A personal loan is something that many of us take advantage of from time to time. They are unsecured which means that you do not have to have a home or car to secure against it so they are more available to everyone. You tend to be able to borrow more than £1,000 and repay it in instalments. If you are considering getting a loan like this, then you may wonder when a good time might be to get one out. It is worth considering a few things to help you make up your mind.
Can you afford the
It is well worth finding out how much you will be expected to repay each month and how long for. This will not only allow you to calculate the full cost of the loan, but you will be able to think about whether you are likely to be able to afford the repayments. You will be able to see the difference between the money you have coming in and going out and then you will know whether there will be enough of this money for you to be able to afford the necessary repayments. If you have enough money then you will know that you will be able to afford them. However, you may decide that you do not have enough. In this case you do not have to forget the idea of having a loan but it is a good idea to see whether you can make changes to your lifestyle so that you can free up enough money each month to afford the repayments. It may be that you will be able to cut back in a few areas or find a way to earn more money so that you will be able to afford them.
Are loans competitive at this time?
At certain times loans will be more expensive because interest rates are high. The interest rate varies depending on the rate sent by the Bank of England and so if you want a cheaper loan, you will need to get one out when the rates are low. Although rates can fluctuate month to month, normally they are fairly stable and will only go up or down a little bit each year. Therefore, you will need to decide whether you are prepared to wait until rates are lower before you take out the loan or if you are happy to go ahead anyway.
Will interest rates
Interest rate rises are not hugely predictable but with some common sense you should be able to work out whether rates are more likely to rise or fall. For example, in a time when rates are low it is more likely they will go up than down. However, if inflation and economic growth are slow then there is more chance they will go down too. If the rates are likely to fall, then you may want to delay taking a loan as you may get a better deal, especially if the loan has a fixed rate. However, if you think the rates may rise you may want to get a fixed rate loan quickly before they go up. However, if you are on a variable rate then a likely rate rise will mean your interest payments will go up.
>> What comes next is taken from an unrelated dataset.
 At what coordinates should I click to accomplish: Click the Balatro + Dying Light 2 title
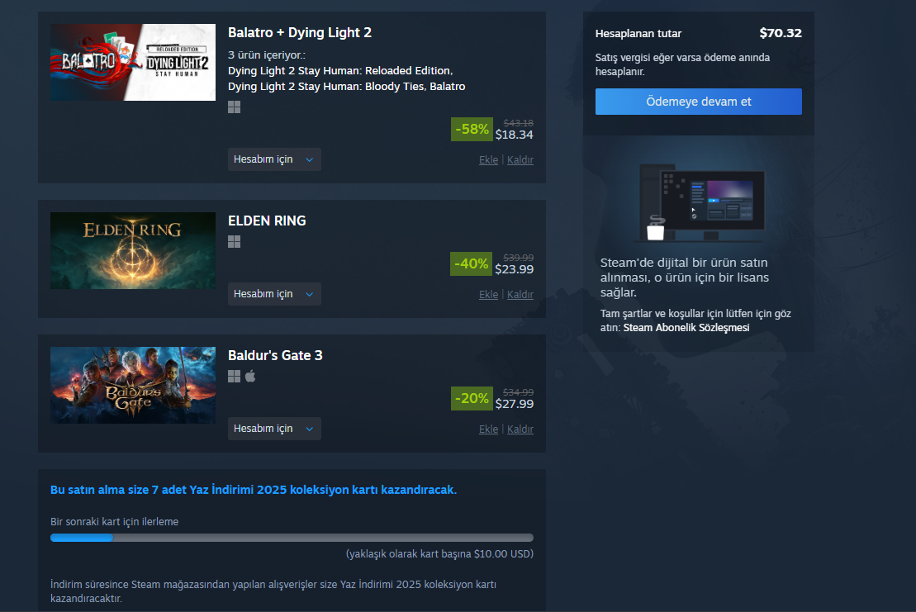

It is always wise to assume that interest rates might go up and plan for that. Make sure that you can not only cover the repayments as they stand but also that you will be able to pay them should they go up due to a rate rise. You should even be able to estimate how much they might go up to and work out the extra that you might end up paying so that you can calculate if you will be able to afford it.
Are there other
It is always wise to think about what other options you might have. There are many things that you could try in order to get the money that you want and it is good to consider them all. It might be that you have already done this and realise that your best option is a personal loan. If this is the case then make sure that you compare different lenders to find the loan that is best for you. Be sure to compare the APR rather than the monthly interest rate as this will allow for any administration fees that they include in the repayments that you have to make. Also make sure that you consider other features as well as the cost when you are comparing the loans. You may find that there are other things that are as important or more important than the cost such as the reputation of the lender or the level of customer service. It is worth taking the time to find out a bit more so that you get the best loan for you and your needs.